A prova de que a fotografia existe para lá deste mundo material é dada hoje pelo meu amigo António Fazendeiro, que inaugura em Second Life a sua exposição. Ouse fazer uma visita diferente e acabar o 1º de Maio num outro mundo.Um dos temas de destaque deste mês aqui na FD é mesmo Second Life como mundo alternativo para a prática fotográfica e de exposição de fotografia. Coincidência ou não, o telefonema de um amigo de longa data confirmou o que escrevi.
António Fazendeiro, que em Second Life vive sob a figura de reViriato Merlin, inaugura hoje, dia 1 de Maio, a sua exposição de fotografias do mundo real. Fá-lo num espaço que descobriu há dois anos, Second Life, esse mundo virtual que a Comunicação Social explorou como tema e depois cuspiu como faz com tantas outras coisas. Pessoas até...

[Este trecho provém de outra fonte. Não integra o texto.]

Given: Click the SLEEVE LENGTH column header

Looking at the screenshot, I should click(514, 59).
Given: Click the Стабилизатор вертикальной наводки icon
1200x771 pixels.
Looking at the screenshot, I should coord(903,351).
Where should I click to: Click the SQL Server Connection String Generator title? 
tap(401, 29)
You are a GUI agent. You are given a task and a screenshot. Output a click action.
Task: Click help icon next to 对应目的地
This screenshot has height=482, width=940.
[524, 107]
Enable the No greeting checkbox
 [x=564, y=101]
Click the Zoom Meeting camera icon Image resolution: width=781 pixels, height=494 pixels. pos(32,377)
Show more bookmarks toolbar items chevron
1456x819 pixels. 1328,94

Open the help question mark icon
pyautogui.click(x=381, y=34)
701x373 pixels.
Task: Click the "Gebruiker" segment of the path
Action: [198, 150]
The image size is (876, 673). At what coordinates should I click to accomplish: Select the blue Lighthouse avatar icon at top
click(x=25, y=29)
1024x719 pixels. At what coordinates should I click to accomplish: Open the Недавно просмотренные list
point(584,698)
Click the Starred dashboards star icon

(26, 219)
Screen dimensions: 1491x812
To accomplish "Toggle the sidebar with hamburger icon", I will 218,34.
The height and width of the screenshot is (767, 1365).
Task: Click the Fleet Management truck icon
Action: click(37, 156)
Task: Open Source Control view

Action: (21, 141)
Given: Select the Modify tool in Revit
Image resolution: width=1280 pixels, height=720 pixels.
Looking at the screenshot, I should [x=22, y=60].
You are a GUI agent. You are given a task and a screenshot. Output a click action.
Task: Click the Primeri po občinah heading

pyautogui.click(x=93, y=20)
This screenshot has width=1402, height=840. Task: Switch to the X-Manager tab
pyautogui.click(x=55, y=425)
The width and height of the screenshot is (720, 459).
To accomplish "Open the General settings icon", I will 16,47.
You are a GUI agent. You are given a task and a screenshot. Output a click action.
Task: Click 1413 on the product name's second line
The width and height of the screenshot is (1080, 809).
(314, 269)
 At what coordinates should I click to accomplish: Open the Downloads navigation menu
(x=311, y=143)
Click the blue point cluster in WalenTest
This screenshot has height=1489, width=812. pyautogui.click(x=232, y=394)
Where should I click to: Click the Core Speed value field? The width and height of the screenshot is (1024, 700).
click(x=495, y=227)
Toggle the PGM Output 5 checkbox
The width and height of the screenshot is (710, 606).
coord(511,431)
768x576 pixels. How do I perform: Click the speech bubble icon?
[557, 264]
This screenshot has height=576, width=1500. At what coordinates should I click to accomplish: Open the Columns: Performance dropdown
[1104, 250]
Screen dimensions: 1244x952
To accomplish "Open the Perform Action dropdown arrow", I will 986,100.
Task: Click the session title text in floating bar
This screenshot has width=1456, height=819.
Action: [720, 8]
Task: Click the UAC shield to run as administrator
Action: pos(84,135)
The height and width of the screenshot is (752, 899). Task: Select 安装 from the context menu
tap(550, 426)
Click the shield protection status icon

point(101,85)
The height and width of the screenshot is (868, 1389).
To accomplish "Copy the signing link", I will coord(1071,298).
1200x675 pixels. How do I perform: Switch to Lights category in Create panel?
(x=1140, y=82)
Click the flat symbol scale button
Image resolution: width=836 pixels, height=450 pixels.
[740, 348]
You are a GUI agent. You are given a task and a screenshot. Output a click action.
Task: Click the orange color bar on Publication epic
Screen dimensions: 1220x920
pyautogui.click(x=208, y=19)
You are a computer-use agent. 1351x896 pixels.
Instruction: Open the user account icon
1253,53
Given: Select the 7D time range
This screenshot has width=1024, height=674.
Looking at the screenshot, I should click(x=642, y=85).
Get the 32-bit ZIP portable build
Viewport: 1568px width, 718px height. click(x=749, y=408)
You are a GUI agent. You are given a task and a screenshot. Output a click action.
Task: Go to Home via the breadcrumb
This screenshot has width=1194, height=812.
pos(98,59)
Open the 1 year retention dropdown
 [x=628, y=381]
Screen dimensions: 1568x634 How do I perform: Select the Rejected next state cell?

Pessoas até... porque como diz o António Fazendeiro, ele foi “cuspido” para fora do fotojornalismo após uma carreira que começou na segunda metade dos anos 70, com passagem pelo Diário Popular e colaborações com o Sete e o Primeiro de Janeiro. Os nossos caminhos cruzaram-se nos anos 80, no jornal A Capital, para onde fiz o suplemento de fotografia Olhar, marco da época, criado graças ao empenho de um Chefe de Redacção com paixão pela fotografia: João Vaz.
Com a venda de A Capital no ano 2000, o Fazendeiro tornou-se freelancer, mantendo diversas colaborações que a actual situação do mercado tende a asfixiar. O fotojornalista por trás do avatar de Second Life percorreu assim, desde 1977, um caminho pelos principais órgãos de comunicação social escrita, como “operário” do fotojornalismo, desde os extintos Diário Popular, Diário de Lisboa, A Capital, o 1º de Janeiro, o Sete, o Semanário, o Independente, o Ponto. Agora, diz, “deixei de ter clientes, dadas as circunstâncias reais e económicas existentes na área em que trabalho.”
É por isso que procura novos desafios, algo para que o mundo virtual de Second Life parece ter contribuído, ao abrir-lhe a mente e visão para os problemas de pessoas deficientes, dando-lhe a conhecer uma realidade (através de ligações virtuais) que o empurrou para querer envolver-se com o trabalho de auxílio a deficientes, explorando o potencial de Second Life a par com o mundo real para o ensino de fotografia a jovens e idosos, deficientes ou não, como forma de apoiar a estimulação intelectual.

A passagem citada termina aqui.